Red Hat Enterprise Linux 9.2 LPAR mode z/VM guest KVM guest

The shared memory communication (SMC) protocol is an addition to TCP/IP and can be used transparently for shared memory communications.

The SMC protocol can be used for connections through:
  • Shared Memory Communications through RDMA (SMC-R) with RoCE devices.
  • Shared Memory Communications Direct (SMC-D) with ISM devices
If both variants are available for a connection, SMC-D is used.

Prerequisites

SMC connections are initiated through TCP/IP. Hence, the communication partners must be able to reach each other through TCP/IP.

An SMC connection requires both communication partners to support SMC. Unless both partners support SMC, the connection falls back to TCP/IP.

Similarly, a version 2 SMC connection requires both communication partners to support version 2. If one partner does not support version 2, the connection falls back to version 1.
The SMC-R protocol requires:
  • A system with a RoCE Express adapter.
  • For SMC-R version 1, the communication partners must be in the same subnet.
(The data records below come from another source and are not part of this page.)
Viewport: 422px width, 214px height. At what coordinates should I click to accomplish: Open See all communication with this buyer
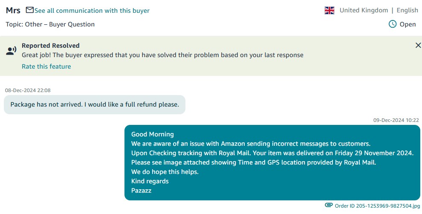click(92, 11)
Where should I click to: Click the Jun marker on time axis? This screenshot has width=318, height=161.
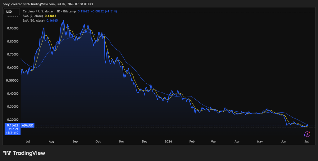(x=284, y=141)
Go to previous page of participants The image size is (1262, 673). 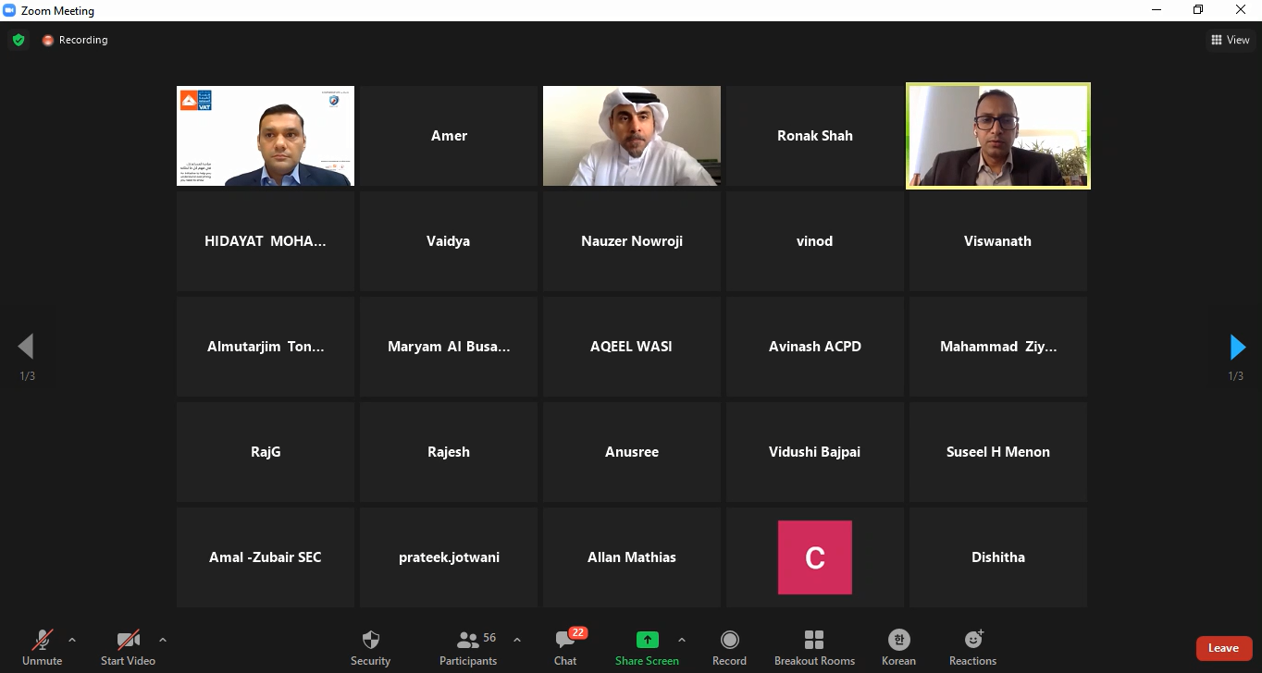(26, 348)
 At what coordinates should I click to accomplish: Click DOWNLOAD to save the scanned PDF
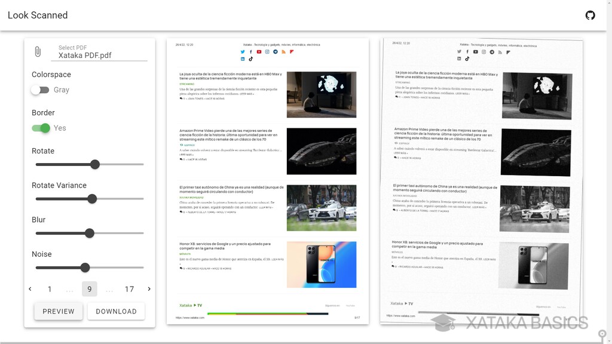116,311
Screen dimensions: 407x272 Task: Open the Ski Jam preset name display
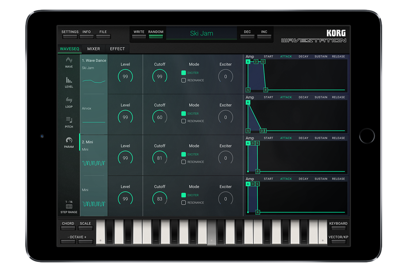201,33
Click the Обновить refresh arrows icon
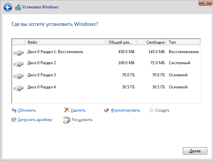This screenshot has height=161, width=214. point(14,110)
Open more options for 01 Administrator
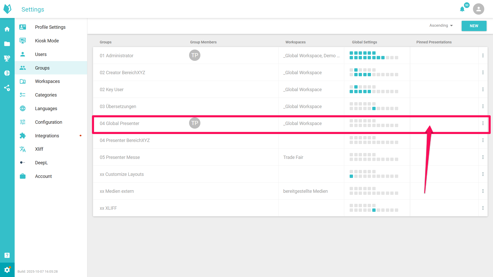493x277 pixels. (483, 55)

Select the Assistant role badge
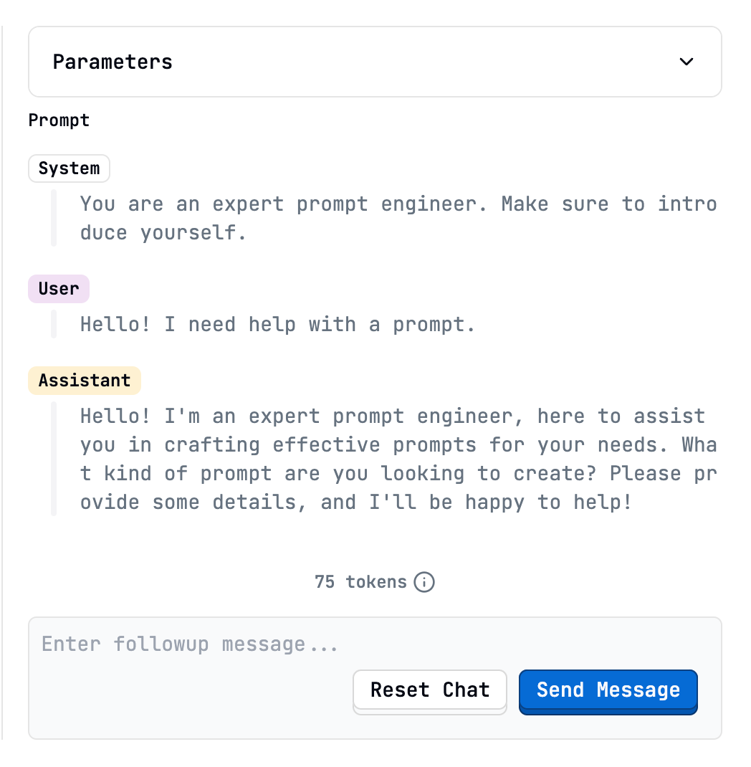(x=84, y=380)
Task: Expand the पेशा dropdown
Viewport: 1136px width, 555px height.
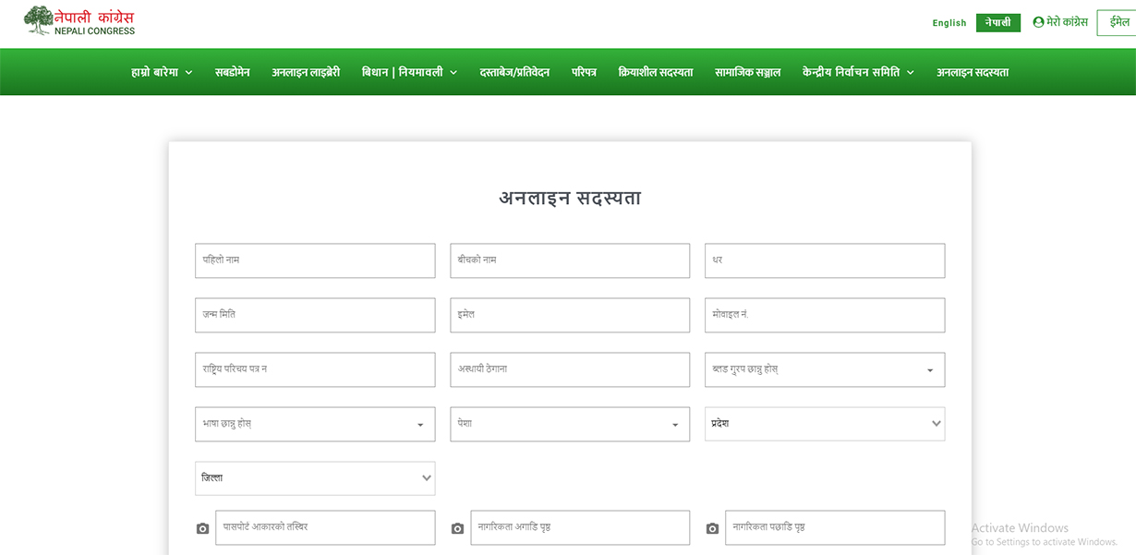Action: pyautogui.click(x=570, y=424)
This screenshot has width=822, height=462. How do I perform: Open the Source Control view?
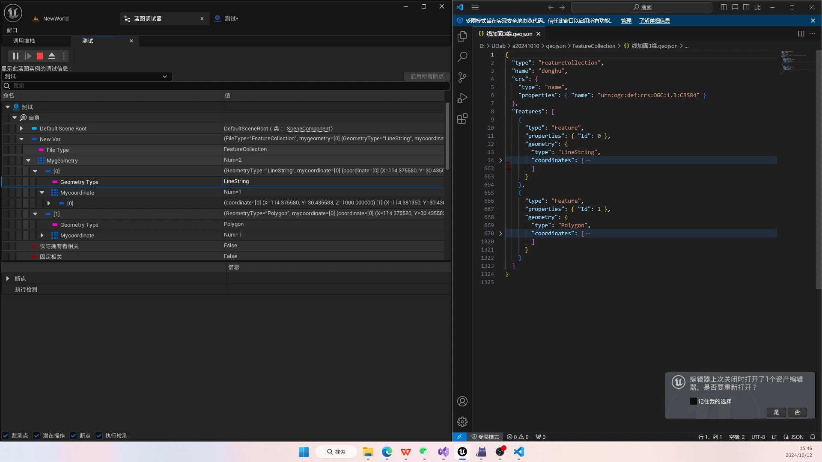[x=462, y=77]
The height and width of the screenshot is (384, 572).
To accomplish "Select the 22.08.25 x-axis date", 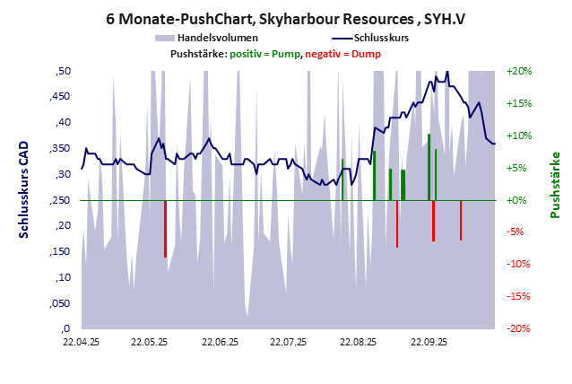I will (x=358, y=342).
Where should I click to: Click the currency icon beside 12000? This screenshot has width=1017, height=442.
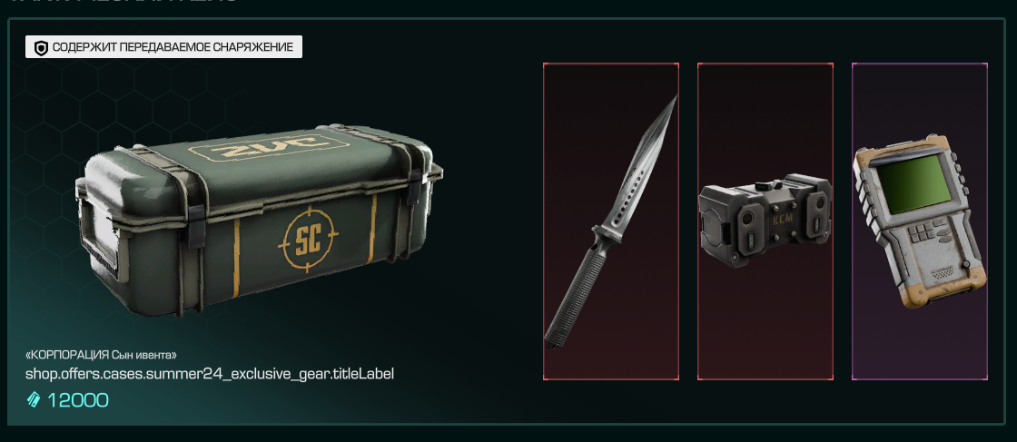point(33,400)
As of RoCE Express2 using SMC-R version 2, communication partners can be in different IP subnets.
The SMC-D protocol requires:
  • A system with an Internal Shared Memory (ISM) device. For more information about ISM devices, see Internal shared memory device driver. ISM devices are supported for Linux in LPAR mode and for Linux on z/VM.
  • The communication partners must be running on the same CPC.
  • ISM devices must have the same virtual channel ID (VCHID) on both peers to be usable for SMC-D version 2 communication.
  • For SMC-D version 1, the communication partners must be in the same subnet. As of IBM z15 using SMC-D version 2, communication partners can be in different IP subnets.

To use SMC on Linux, a socket application must use the AF_SMC address family. For AF_SMC support in existing applications without code changes, the SMC-Tools package provides a preload library and the smc_run command. For more information about these tools and how to convert socket applications from AF_INET or AF_INET6 to AF_SMC, see Setting up the SMC support.

Features

The AF_SMC address family provides DMA communication through remote or internal shared memory. Benefits include:
  • Transparency to existing TCP/IP applications with the preload library and smc_run.